Our function will pass each vector to sum(is.na(.)) to count the number of missing values in that vector. This function is applied to each column of the tibble & returns the number of missing values for each.
map_dbl(votesTib, ~sum(is.na(.)))
## Class V1 V2 V3 V4 V5 V6 V7 V8 V9 V10 V11 V12
## 0 12 48 11 11 15 11 14 15 22 7 21 31
## V13 V14 V15 V16
## 25 17 28 104
Every column in our tibble has missing values except the Class variable. Luckily, the naive Bayes algorithm can handle missing data in two ways:
By default, the naive Bayes implementation that mlr uses is to keep cases & drop variables. This usually works fine if the ratio of missing to complete values for the majority of cases is quite small. However, if we have a smaller number of variables and a large proportion of missing values, we may wish to omit the cases instead (& more broadly, consider whether our data set is sufficient for training).
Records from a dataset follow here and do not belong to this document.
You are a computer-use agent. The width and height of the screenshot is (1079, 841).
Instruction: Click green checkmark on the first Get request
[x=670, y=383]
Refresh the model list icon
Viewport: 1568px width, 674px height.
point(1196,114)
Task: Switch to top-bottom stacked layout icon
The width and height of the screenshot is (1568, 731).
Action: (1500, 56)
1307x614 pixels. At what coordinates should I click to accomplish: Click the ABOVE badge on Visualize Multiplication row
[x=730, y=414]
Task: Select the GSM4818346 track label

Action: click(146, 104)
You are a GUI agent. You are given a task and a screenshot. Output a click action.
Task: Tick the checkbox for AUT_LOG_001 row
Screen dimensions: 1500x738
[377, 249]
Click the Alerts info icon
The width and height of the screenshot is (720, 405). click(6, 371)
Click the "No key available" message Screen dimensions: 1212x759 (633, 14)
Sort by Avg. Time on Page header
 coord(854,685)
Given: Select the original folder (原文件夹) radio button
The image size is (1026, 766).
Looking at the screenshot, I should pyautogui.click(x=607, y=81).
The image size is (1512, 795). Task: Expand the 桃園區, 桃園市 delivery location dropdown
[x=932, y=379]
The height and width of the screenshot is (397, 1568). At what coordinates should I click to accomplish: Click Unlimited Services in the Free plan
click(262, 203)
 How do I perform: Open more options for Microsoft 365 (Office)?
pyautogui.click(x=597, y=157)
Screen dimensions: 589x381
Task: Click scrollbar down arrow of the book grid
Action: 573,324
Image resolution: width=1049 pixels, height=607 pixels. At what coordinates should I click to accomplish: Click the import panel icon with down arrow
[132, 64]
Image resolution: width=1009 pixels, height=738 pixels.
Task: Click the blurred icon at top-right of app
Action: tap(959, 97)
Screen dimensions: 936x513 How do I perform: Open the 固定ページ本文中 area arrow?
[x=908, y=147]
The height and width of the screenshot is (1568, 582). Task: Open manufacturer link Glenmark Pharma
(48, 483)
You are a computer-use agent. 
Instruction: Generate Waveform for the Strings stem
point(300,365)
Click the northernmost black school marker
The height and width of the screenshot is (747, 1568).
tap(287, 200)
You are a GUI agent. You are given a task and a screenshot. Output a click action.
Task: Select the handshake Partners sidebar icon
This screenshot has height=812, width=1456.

We’ll plot the data to get a better understanding of the relationships between political party & votes. Once again, we will use the gather() function to untidy our data, so we can facet across the predictors. Because, we’re plotting the categorical variables against each other, we set the position argument of the geom_bar() function to 'fill', which creates stacked bars for y, n, & NA responses that sum to 1.
votesUntidy <- gather(data = votesTib, key = 'Variable', value = 'Value', -Class)
ggplotly(
ggplot(votesUntidy, aes(Class, fill = Value)) +
geom_bar(position = 'fill') +
facet_wrap(~ Variable, scales = 'free_y') +
theme_bw()
)
We can see that there are some clear differences in opinion between Democrats & Republicans.
Let’s create our task, learner, & build our model. We’ll set the Class variable as the classification target of the makeClassifTask() function, & the algorithm we supply to the makeLearner() function is "classif.naiveBayes".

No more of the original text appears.